ELKRIDGE, Md. (AP) — Farin and Debbie Crone, former Christian missionaries with nine children, were looking forward to spending Christmas in their new home.

The Crones were to settle today on Howard County’s first Habitat for Humanity house, a pale yellow split-level in Columbia. Moving day was set for tomorrow.

But then a fire broke out Monday night, causing extensive charring and smoke and water damage to the interior of the house.

“All my thoughts were focused on us being in there for Christmas,” Mrs. Crone said.

She wept when she heard the news. But on further reflection, the family saw the mishap as a blessing.

“I’m just so thankful for the timing,” she said. “It’s a blessing in itself because a week later, we would have been in the house.”

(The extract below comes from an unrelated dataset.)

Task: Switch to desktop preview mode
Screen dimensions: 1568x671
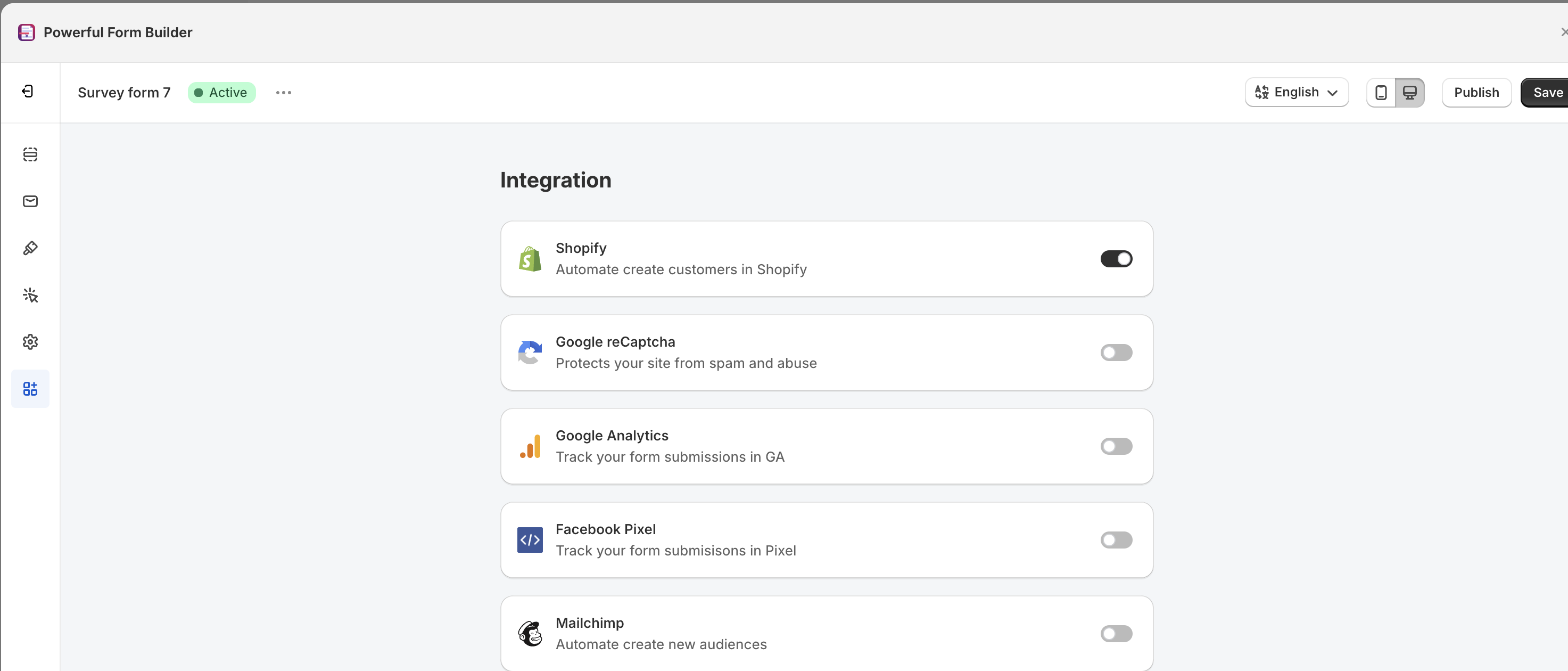Action: coord(1410,92)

No one was injured, and no personal property was lost in the fire. County fire investigators have not determined a cause.

The fire, discovered by Habitat volunteer Mark Webster just after dark Monday, set back three years of planning and more than eight months of construction by volunteers from the faith-based housing group. Repairs are likely to take at least three months.

Completing the house was a milestone for the group in a county where the median price of a house is $395,000 and affordable lots are hard to find.

“I really felt for the Habitat people” after all the work they had put into the project, Mrs. Crone told the Baltimore Sun.

No one in the family has seen the damage to the house.

Mrs. Crone, who home-schools her children, said that although she broke down when she got initial word of the fire on Monday night from Habitat Chairman Bob Warner, she quickly recovered. Her husband never faltered, she said, and the children proved even more resilient.

“I just think his faith is a lot stronger than mine,” she said. Her husband believes, she said, that “God’s in control of everything — and this, too.”

The children remain confident, she said, because they know they will get to move into the new house — just not as soon as they had hoped.

Karis, 13, the Crones’ eldest daughter, told her younger sisters, “Well, this just means we have longer to get closer as sisters,” Mrs. Crone said.

Their five daughters share one bedroom.

Friends threw the family a house shower on Sunday at St. John’s Episcopal Church in Ellicott City, and the children received gift certificates that they used to buy bedding and items for their rooms — all of which will go into storage in a friend’s basement.

The new house has four bedrooms and a bathroom for the children on the ground floor, and a master bedroom, bath, kitchen and dining area, and living room on the top level. The two older boys and the two younger ones will share bedrooms, while the two older girls and the three younger also will share bedrooms.

Now that they know they are staying for a while, the Crones are preparing their Elkridge duplex for Christmas, using decorations that they had hoped to put up in their new home.

Mr. Warner said it likely would take at least three months to rip out damaged walls, waterlogged carpets and burned kitchen cabinets and appliances and replace them.

“We’re devastated. We had set ourselves a goal to be able to have this family able to spend Christmas in their new home. That was our driving force,” Mr. Warner said.